[Dataset items]

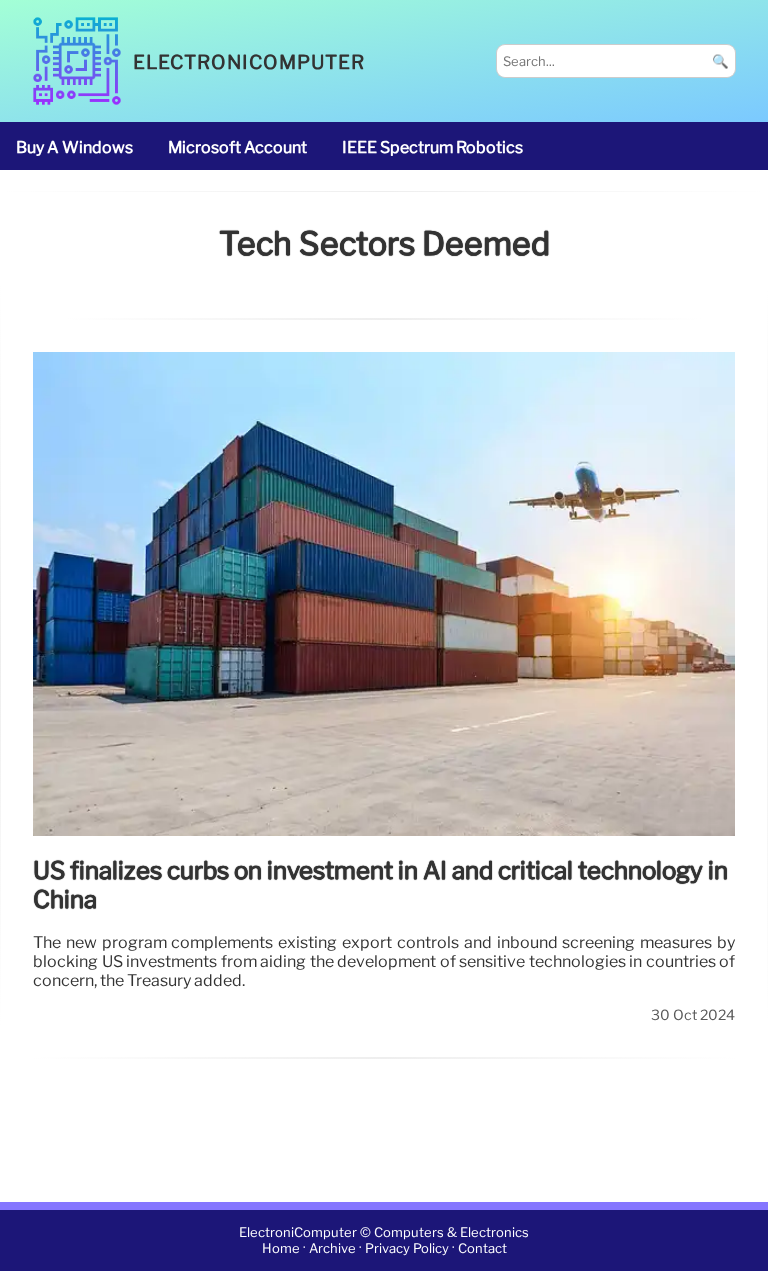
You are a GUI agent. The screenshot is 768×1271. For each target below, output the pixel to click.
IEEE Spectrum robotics (432, 147)
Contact (482, 1248)
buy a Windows (74, 147)
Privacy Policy (407, 1248)
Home (281, 1248)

Task statement —
Reprint every record exactly and skip the pictures.

Finished exercise —
You are a GUI agent. The screenshot is 768×1271. For each target below, output the pixel to click.
IEEE Spectrum robotics (432, 147)
Contact (482, 1248)
buy a Windows (74, 147)
Privacy Policy (407, 1248)
Home (281, 1248)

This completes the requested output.